WHAT IS REQUIRED:
Beneath this task is a listing; retype all of it exactly.

★ ★ ★ ★ ★ ★ ★

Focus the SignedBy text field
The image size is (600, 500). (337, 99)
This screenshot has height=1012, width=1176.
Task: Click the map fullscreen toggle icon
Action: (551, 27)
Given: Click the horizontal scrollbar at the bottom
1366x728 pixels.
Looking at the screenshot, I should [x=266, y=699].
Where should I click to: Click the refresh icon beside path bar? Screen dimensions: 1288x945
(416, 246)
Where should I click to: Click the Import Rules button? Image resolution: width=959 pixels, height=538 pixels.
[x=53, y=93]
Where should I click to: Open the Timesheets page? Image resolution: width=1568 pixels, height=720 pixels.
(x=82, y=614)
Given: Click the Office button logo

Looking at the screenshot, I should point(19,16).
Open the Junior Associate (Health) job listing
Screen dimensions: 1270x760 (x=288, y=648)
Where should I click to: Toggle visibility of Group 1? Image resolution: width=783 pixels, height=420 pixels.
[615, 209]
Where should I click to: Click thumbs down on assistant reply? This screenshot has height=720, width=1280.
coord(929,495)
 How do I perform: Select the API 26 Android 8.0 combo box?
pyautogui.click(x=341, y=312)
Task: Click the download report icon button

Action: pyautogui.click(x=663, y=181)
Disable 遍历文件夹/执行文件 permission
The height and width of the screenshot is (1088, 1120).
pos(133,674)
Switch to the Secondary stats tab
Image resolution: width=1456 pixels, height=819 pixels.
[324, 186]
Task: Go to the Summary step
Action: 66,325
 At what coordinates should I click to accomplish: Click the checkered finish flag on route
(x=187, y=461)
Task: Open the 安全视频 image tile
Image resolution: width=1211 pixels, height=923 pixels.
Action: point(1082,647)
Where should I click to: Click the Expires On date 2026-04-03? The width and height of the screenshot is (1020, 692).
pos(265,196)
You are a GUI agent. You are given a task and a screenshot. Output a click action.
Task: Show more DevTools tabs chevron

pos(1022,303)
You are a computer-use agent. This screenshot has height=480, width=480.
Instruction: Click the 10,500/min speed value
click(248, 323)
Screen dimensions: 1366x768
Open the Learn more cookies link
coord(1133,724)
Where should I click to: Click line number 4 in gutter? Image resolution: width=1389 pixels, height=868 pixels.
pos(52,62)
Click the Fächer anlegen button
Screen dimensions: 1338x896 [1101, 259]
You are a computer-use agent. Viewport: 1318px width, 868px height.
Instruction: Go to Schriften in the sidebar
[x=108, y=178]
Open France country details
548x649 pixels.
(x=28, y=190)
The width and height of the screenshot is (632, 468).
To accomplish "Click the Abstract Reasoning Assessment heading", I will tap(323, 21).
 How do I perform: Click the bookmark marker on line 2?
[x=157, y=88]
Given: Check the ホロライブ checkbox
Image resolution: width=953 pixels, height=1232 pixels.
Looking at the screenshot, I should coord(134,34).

★ ★ ★ ★ ★ ★ ★

SOLVED EXERCISE:
Focus the SignedBy text field
The image size is (600, 500). (337, 99)
This screenshot has height=1012, width=1176.
Task: Click the map fullscreen toggle icon
Action: (551, 27)
Given: Click the horizontal scrollbar at the bottom
1366x728 pixels.
Looking at the screenshot, I should [x=266, y=699].
Where should I click to: Click the refresh icon beside path bar? Screen dimensions: 1288x945
(416, 246)
Where should I click to: Click the Import Rules button? Image resolution: width=959 pixels, height=538 pixels.
[x=53, y=93]
Where should I click to: Open the Timesheets page? Image resolution: width=1568 pixels, height=720 pixels.
(x=82, y=614)
Given: Click the Office button logo

Looking at the screenshot, I should point(19,16).
Open the Junior Associate (Health) job listing
Screen dimensions: 1270x760 (x=288, y=648)
Where should I click to: Toggle visibility of Group 1? Image resolution: width=783 pixels, height=420 pixels.
[615, 209]
Where should I click to: Click thumbs down on assistant reply? This screenshot has height=720, width=1280.
coord(929,495)
 How do I perform: Select the API 26 Android 8.0 combo box?
pyautogui.click(x=341, y=312)
Task: Click the download report icon button

Action: pyautogui.click(x=663, y=181)
Disable 遍历文件夹/执行文件 permission
The height and width of the screenshot is (1088, 1120).
pos(133,674)
Switch to the Secondary stats tab
Image resolution: width=1456 pixels, height=819 pixels.
[324, 186]
Task: Go to the Summary step
Action: 66,325
 At what coordinates should I click to accomplish: Click the checkered finish flag on route
(x=187, y=461)
Task: Open the 安全视频 image tile
Image resolution: width=1211 pixels, height=923 pixels.
Action: point(1082,647)
Where should I click to: Click the Expires On date 2026-04-03? The width and height of the screenshot is (1020, 692).
pos(265,196)
You are a GUI agent. You are given a task and a screenshot. Output a click action.
Task: Show more DevTools tabs chevron

pos(1022,303)
You are a computer-use agent. This screenshot has height=480, width=480.
Instruction: Click the 10,500/min speed value
click(248, 323)
Screen dimensions: 1366x768
Open the Learn more cookies link
coord(1133,724)
Where should I click to: Click line number 4 in gutter? Image resolution: width=1389 pixels, height=868 pixels.
pos(52,62)
Click the Fächer anlegen button
Screen dimensions: 1338x896 [1101, 259]
You are a computer-use agent. Viewport: 1318px width, 868px height.
Instruction: Go to Schriften in the sidebar
[x=108, y=178]
Open France country details
548x649 pixels.
(x=28, y=190)
The width and height of the screenshot is (632, 468).
To accomplish "Click the Abstract Reasoning Assessment heading", I will tap(323, 21).
 How do I perform: Click the bookmark marker on line 2?
[x=157, y=88]
Given: Check the ホロライブ checkbox
Image resolution: width=953 pixels, height=1232 pixels.
Looking at the screenshot, I should coord(134,34).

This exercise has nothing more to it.